Hope Search and Rescue answers, on average, 90 calls a year. Calls (Hope SAR)

Lower than normal call volume for Hope search and rescue as calls across B.C. spike

Across B.C., early May saw a 35 per cent increase in calls, while Hope area calls remain low

As a spike in search and rescue incidents the first week of this month has a B.C.-wide organization warning people to venture into the outdoors well-prepared, Hope’s own rescuers aren’t seeing a corresponding rise in calls.

According to BC AdventureSmart, the first week of May saw a 35 per cent spike in search and rescue incidents across the province, compared to the same time last year. Noelle Hartt with Hope Volunteer Search and Rescue said the organization has instead seen a lower than normal call volume.

Calls are down in particular in the area of motor vehicle accidents. Hope’s rescue team is often tasked out to highway incidents, some involving multiple vehicles, complex rescues and extrications or vehicle fires, often in challenging weather conditions.

“We would like to attribute this to people staying close to their communities and stopping non-essential travels,” she stated.

The organization attends calls within the community of Hope, along local waterways, front and backcountry, as well as local highways – up the Coquihalla Highway, towards E.C. Manning Provincial Park and up the Fraser Canyon.

With summer around the corner, Hartt added that she hopes people will continue engaging in low risk activities in the outdoors, within their own communities.

Adventure Smart has a similar message, urging people to be prepared when they venture out to avoid volunteers to have to risk coming together into big groups for a search, as well as searching or responding in a rescue situation involving a person they do not know. All of these activities present a high risk for the volunteers who form these rescue organizations.

Read more: B.C. sees spike in search and rescue calls ahead of COVID-19 restrictions easing

“Those individuals put on personal protective equipment, they mask the subject and when the task is over, they have to disinfect their equipment,” senior manager with Adventure Smart BC Dwight Yochim stated. “Every step of the way they have been placed at risk of exposure to COVID-19 and now so have their families.”

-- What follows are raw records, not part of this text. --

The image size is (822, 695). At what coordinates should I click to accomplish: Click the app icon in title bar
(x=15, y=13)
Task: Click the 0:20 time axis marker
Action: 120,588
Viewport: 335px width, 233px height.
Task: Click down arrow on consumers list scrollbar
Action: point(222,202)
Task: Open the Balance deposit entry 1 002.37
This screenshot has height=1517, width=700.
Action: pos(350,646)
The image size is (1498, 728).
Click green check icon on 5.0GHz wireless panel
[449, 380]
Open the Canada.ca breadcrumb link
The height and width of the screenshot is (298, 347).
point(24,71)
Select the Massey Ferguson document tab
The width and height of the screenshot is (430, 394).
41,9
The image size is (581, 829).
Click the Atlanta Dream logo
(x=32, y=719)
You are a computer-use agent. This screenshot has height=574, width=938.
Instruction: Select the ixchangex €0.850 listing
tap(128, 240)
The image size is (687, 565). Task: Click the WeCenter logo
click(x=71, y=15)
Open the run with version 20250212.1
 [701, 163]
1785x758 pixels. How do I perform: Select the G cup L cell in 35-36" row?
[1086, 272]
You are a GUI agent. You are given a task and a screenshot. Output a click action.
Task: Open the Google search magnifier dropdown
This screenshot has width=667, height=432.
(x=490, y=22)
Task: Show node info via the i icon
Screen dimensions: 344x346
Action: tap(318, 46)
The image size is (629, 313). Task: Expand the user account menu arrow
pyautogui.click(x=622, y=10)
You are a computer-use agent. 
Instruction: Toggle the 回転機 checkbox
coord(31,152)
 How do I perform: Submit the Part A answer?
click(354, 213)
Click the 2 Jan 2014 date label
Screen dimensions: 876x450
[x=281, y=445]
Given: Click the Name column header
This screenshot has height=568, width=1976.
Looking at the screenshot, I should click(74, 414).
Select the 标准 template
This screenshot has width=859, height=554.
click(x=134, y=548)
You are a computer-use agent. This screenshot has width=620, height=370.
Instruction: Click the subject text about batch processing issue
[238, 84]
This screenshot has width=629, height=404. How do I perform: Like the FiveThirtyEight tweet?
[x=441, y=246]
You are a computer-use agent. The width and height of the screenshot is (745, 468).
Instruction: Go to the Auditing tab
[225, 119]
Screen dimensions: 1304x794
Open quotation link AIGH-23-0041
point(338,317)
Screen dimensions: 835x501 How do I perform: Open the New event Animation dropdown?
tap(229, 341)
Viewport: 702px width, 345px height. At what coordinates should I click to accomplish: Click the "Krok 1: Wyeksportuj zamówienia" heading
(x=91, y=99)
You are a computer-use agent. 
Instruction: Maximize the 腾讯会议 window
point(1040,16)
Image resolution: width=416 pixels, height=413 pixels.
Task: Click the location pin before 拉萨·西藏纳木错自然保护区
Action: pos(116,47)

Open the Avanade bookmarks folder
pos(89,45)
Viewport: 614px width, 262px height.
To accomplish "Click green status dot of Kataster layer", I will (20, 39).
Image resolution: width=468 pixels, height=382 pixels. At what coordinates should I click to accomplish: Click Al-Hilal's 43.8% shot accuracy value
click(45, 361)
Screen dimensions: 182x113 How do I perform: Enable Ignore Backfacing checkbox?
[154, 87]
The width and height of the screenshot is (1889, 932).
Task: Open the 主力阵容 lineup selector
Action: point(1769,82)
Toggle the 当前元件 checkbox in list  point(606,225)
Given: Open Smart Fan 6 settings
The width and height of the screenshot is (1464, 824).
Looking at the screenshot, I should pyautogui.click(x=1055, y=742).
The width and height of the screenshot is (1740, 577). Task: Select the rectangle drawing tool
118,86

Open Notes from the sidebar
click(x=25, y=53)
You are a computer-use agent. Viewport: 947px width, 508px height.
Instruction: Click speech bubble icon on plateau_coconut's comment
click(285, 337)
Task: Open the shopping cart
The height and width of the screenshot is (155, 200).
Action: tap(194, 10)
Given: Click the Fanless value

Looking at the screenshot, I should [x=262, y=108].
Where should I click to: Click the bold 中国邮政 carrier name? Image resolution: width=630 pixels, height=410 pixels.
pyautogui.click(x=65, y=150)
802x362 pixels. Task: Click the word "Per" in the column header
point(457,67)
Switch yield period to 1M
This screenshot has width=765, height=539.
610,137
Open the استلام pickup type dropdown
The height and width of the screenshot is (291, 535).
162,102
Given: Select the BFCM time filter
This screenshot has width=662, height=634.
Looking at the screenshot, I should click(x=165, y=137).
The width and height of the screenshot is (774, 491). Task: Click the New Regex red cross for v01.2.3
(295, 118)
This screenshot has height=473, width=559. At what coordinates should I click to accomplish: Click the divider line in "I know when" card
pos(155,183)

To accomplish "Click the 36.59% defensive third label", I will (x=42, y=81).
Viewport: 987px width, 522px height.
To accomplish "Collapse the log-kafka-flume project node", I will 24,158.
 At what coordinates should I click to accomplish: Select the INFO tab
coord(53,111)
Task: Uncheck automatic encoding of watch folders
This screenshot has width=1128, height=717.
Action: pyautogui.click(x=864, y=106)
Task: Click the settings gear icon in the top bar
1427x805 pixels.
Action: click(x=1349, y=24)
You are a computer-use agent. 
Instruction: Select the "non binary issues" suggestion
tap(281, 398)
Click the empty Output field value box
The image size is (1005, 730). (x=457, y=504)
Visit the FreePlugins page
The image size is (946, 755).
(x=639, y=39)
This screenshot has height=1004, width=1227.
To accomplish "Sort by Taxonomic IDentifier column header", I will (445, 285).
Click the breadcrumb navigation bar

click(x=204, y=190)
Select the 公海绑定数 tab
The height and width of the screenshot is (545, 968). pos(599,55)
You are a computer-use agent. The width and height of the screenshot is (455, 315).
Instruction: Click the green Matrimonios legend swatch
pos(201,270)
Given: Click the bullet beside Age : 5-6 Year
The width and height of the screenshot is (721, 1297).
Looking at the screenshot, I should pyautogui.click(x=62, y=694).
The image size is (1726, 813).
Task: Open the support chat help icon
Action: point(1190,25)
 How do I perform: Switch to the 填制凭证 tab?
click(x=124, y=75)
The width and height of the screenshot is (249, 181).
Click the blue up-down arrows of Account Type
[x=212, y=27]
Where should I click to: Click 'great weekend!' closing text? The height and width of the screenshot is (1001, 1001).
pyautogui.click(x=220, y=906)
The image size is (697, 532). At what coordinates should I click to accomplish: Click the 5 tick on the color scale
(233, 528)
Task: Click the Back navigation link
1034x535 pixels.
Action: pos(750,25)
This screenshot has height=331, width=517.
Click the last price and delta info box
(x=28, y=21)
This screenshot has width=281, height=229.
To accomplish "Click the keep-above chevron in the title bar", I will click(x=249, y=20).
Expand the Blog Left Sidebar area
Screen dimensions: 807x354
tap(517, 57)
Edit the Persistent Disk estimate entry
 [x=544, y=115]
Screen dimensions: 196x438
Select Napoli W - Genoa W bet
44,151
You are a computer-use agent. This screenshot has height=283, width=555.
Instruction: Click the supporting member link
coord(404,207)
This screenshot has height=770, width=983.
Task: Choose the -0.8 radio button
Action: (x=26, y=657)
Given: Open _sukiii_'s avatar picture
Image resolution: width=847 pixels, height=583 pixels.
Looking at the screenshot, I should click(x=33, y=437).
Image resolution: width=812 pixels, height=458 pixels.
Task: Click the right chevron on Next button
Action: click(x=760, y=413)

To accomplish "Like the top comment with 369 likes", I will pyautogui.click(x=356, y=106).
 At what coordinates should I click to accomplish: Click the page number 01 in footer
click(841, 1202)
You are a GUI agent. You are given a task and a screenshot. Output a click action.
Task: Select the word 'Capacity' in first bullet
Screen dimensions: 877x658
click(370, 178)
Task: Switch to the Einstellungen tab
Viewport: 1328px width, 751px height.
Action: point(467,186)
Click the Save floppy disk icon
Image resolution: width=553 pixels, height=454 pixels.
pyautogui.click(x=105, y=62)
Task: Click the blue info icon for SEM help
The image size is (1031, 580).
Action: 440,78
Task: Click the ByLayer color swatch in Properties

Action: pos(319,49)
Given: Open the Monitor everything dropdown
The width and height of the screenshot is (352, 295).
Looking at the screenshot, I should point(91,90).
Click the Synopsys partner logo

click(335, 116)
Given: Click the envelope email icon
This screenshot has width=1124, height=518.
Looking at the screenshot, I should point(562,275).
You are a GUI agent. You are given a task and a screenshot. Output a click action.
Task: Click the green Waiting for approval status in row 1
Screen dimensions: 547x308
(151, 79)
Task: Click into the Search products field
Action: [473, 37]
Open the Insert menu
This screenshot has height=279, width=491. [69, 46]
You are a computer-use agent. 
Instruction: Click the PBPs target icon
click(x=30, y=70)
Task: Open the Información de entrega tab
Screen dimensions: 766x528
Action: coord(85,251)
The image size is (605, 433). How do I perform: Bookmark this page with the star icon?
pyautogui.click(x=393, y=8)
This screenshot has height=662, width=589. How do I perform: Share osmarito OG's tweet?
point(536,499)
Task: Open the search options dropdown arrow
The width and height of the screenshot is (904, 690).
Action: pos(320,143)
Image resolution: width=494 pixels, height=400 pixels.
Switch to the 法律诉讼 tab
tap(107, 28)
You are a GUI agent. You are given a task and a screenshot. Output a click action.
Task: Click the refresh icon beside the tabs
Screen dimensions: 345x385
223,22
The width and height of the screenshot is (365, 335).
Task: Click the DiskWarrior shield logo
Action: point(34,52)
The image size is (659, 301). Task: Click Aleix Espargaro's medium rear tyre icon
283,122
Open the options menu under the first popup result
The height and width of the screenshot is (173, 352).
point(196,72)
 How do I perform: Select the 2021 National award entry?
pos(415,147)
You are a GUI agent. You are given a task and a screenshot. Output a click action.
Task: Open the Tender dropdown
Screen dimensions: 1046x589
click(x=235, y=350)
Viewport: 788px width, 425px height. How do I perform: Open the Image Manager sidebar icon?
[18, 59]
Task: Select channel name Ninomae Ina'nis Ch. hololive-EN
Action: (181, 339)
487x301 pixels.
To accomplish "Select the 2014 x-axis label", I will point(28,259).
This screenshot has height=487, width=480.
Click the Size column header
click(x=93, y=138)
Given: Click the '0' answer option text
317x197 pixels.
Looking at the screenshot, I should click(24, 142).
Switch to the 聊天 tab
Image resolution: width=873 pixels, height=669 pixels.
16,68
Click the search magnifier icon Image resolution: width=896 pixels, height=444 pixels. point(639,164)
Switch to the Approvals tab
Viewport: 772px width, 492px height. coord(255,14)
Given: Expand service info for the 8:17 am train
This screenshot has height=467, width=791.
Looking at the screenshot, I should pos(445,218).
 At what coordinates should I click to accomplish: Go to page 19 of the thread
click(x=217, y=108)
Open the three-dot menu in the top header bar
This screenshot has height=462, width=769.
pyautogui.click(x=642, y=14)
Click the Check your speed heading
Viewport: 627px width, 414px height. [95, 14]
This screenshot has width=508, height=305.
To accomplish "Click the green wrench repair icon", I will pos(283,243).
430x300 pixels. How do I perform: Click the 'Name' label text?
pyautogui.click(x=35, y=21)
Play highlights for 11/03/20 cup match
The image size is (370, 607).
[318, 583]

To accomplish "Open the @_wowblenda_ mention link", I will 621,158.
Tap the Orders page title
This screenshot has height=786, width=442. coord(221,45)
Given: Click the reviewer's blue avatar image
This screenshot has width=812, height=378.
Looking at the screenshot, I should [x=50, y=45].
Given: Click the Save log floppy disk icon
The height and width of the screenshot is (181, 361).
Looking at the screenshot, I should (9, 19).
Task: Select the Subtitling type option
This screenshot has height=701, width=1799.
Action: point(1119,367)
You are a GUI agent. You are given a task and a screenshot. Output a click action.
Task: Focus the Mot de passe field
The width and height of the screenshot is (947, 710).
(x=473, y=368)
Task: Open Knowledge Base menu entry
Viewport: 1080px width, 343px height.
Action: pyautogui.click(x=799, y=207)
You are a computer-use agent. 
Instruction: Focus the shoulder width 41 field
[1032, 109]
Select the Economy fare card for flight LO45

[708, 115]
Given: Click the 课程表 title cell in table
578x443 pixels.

Being ‘adventure smart’, the organization stated, involves being prepared when heading into the outdoors, staying local, practising physical distancing on trails and wearing personal protective equipment such as masks when needed.

“We do not want to needlessly risk exposing our members, which in turn could have devastating effects on our availability of members for call outs should we have to quarantine,” Hartt stated.

Adventure Smart reiterated the message of B.C. Premier John Horgan, asking people to explore within their own community.